Weeks after the accident, waves brought the cesium in these highly contaminated waters onto the beach coast, where the cesium ended up becoming stuck to the sand grains’ surface. Cesium-filled sand settled on the beaches and in the brackish, slightly salty mixture of fresh water and salt water beneath the beaches.
However, in salt water, cesium no longer settled in the sand, so when more recent waves brought in salty seawater from the ocean, the brackish water underneath the beaches became salty enough to free cesium in the sand, and so cesium was carried back into the ocean.
“No one expected that the highest levels of cesium in ocean water today would be found not in the harbor of the Fukushima Daiichi nuclear power plant, but in the groundwater many miles away below the beach sands,” Sanial said.

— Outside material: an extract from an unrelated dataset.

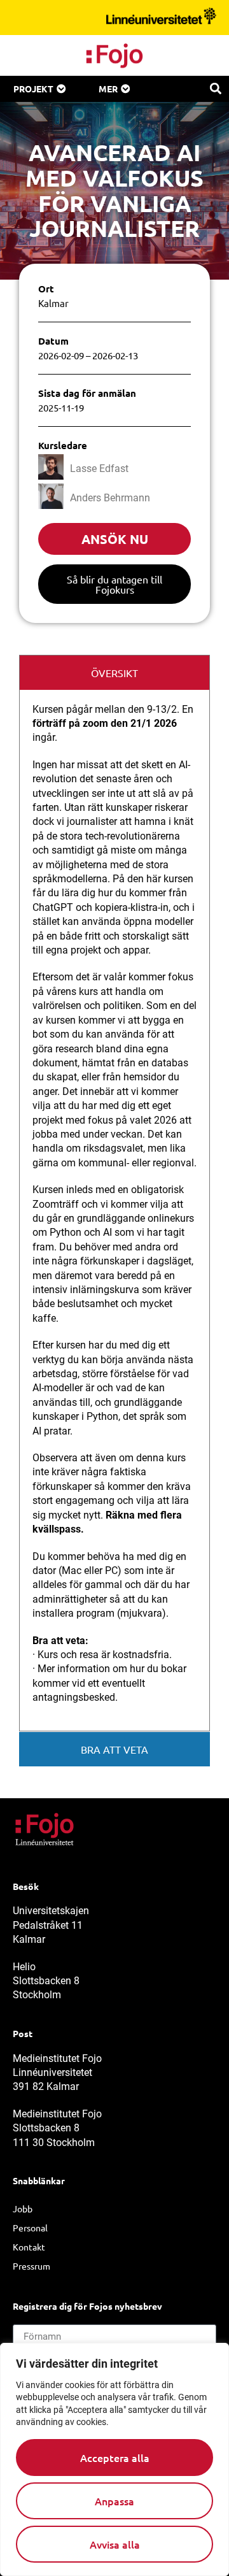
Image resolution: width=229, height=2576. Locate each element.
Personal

The research team gathered sand samples from eight beaches within 60 miles of the Fukushima Daiichi nuclear power plant between 2013 and 2016 by planting three- to seven-foot long tubes into the sand, sucking underlying groundwater, and studying its cesium-137 content.
The researchers found out that the amount of cesium in the groundwater was as much as 10 times higher than the level found in seawater within the harbor of the nuclear power plant itself. The total amount of cesium that got lodged into more than three feet deep of sands is greater than what is found in sediments on the seafloor offshore of the beaches, they added.
A district court in Fukushima made a ruling on Tuesday, October 10 that the Japanese government and Tokyo Electric (Tepco) – which is the electric utility that managed the Fukushima Daiichi nuclear power plant – should pay damages in the amount of $4.4 million to around 2,900 people. (Related: Fukushima update: TEPCO admits radiation leaks will continue for at least three more months, maybe longer.)
To date, said ruling is the largest in about 30 similar lawsuits that were filed by around 12,000 former and current Fukushima residents. The award was given even though many of the plaintiffs did not leave their place of residence after the nuclear disaster.
The nuclear meltdowns at Fukushima Daiichi, which sits on the eastern coast of Japan, happened when 32-foot tsunami waves rushed past the plant’s protective sea walls, destroying buildings and diesel-powered electric generators.
Both Tepco and the government said that the government’s own research unit was remiss in properly predicting earthquake movements, and as such is the case, further argued that they could not have possibly taken appropriate measures to guard against the flooding that transpired.
Furthermore, the government said that prior to the nuclear disaster, it did not have the regulatory authority to force Tepco to take anti-flooding protective measures, with Nuclear Regulation Authority general affairs division manager Kazohiro Okuma saying, “We understand the court did not fully acknowledge the government’s defense. We will now regulate power stations properly by applying a new regulation standard, which was created based on the nuclear accident.”